India is a strategic market for the success of our medium-term plan. Being local in India is very important and that's why we have two design centers. We also have a modern manufacturing plant and important technological centers. All these elements collectively enable us to be on a product offensive, for the next few years. As a part of our growth strategy, we will launch one new product, each year, targeting specific segments in India. Our next new model, due in 2019, will feature big innovation in terms of roominess.
Can we expect Renault to introduce an affordable electric vehicle in India? If yes, when is that likely to happen?
We are paying a lot of attention to the government's directions on electric vehicles. We have a good EV strategy and I think we are aligned with this direction. Renault has considerable experience in EVs; we are number one in Europe, where we have 25 percent market share. Secondly, we are developing new and affordable EVs in some countries, now – and of course, we are looking at what we can take from this learning to address our strategy for growth in this segment in India. We can introduce an electric vehicle in India in two years.
The Kwid will be electrified for China. Could we see the same in India?

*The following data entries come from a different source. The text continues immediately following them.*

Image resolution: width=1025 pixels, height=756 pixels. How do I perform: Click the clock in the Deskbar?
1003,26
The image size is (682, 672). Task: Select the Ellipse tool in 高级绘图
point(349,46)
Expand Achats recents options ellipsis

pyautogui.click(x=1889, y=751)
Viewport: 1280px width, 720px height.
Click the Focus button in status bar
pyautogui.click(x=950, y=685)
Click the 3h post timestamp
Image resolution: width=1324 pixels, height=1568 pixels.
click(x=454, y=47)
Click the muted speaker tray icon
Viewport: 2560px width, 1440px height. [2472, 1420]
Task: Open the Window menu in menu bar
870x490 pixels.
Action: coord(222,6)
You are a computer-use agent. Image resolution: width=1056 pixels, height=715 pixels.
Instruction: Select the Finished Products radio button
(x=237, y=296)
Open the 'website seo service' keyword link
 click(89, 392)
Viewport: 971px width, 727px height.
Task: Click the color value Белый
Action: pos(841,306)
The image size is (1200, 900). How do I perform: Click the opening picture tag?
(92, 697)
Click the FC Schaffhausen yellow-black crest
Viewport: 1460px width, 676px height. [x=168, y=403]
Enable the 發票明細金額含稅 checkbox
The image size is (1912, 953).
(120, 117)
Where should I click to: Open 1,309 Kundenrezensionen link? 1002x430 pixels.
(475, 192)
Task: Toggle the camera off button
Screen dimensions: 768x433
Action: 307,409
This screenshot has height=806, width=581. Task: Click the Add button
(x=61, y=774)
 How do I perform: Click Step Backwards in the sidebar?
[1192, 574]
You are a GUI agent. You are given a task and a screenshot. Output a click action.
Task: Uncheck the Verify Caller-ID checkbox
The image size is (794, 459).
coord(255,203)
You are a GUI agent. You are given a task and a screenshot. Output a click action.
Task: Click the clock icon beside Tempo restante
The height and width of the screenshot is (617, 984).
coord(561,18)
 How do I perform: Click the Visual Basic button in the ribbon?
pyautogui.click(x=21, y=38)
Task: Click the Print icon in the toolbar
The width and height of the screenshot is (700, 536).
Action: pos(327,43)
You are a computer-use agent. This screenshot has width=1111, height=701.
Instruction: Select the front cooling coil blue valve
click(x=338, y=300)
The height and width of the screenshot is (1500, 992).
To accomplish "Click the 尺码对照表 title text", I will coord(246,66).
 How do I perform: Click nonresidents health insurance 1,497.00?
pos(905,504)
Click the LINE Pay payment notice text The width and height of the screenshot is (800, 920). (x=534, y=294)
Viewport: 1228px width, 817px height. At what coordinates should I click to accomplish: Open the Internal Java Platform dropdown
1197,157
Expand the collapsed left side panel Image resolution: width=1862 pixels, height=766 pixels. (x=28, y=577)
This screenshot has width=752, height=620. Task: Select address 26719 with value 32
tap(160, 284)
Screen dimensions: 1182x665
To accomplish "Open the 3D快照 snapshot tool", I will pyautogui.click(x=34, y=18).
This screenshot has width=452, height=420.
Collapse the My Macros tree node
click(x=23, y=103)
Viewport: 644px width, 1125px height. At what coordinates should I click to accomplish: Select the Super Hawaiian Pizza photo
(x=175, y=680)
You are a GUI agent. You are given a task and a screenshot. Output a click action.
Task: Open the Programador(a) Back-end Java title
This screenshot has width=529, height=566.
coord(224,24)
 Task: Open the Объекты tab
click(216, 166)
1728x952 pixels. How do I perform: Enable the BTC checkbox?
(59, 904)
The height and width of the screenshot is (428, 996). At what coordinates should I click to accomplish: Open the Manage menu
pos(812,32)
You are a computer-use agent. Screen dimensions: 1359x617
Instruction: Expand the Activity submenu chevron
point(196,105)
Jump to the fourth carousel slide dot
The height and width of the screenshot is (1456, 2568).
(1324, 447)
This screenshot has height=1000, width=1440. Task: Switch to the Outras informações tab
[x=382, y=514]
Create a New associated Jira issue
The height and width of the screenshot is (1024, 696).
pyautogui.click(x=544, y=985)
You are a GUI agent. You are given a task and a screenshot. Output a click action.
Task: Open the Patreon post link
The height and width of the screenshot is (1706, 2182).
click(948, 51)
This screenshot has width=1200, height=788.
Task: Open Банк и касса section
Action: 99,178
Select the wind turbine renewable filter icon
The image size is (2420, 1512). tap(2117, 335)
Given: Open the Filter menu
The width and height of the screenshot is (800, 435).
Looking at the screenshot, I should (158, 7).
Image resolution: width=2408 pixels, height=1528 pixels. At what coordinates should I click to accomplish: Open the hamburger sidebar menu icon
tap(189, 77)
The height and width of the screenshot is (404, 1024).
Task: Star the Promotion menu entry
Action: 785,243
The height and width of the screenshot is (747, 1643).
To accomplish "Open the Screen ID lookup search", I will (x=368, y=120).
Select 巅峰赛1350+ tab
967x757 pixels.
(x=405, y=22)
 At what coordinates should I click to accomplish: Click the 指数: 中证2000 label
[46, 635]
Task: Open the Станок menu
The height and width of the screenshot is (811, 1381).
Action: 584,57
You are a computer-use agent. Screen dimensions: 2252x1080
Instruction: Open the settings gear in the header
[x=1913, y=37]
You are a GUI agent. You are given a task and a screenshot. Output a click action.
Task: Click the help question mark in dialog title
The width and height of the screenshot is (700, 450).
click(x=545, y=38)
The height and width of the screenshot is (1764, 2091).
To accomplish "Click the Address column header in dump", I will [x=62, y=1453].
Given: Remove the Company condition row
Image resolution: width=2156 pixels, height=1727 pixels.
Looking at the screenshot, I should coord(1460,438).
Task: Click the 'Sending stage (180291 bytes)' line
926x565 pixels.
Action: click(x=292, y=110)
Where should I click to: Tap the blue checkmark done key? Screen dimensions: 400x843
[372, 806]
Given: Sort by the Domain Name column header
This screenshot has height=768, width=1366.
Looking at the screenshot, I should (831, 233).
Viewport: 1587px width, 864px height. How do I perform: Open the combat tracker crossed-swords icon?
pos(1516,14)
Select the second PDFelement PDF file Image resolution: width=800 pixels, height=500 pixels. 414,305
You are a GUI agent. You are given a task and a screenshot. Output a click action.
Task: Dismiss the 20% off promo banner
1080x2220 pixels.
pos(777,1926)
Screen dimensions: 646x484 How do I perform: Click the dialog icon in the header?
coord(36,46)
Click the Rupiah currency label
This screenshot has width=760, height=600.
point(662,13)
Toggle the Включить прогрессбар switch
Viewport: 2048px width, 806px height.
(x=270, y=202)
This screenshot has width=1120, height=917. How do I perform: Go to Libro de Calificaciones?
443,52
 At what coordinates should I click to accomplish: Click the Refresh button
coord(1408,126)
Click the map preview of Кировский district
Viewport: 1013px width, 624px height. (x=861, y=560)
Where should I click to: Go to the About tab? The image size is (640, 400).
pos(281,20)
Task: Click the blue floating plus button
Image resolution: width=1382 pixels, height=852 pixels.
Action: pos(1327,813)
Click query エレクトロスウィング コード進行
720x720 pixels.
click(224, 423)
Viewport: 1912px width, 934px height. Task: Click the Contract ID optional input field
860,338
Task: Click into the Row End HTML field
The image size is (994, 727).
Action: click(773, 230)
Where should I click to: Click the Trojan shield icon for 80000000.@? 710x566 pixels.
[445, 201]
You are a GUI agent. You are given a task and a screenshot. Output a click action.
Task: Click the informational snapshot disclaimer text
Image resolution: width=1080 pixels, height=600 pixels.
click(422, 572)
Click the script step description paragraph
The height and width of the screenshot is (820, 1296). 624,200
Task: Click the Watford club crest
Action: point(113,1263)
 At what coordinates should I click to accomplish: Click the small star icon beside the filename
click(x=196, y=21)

I think it is possible once we see the response in China; but it is doable. More than China, we have to look at how the charging infrastructure develops, in India.
In your portfolio, you have the Kwid family, the cars from the MO platform then a big white space in between. Are you trying to fill the void between the CMF-A and MO platforms?
In India, there is still a big white space in all segments. We have to grow with targeted products and weigh the potential models in terms of size and roominess. it is also important to tap into the SUV segment-growth. There is a significant potential in the market and many directions for us to take. We will see how it all plays out, over the next two years.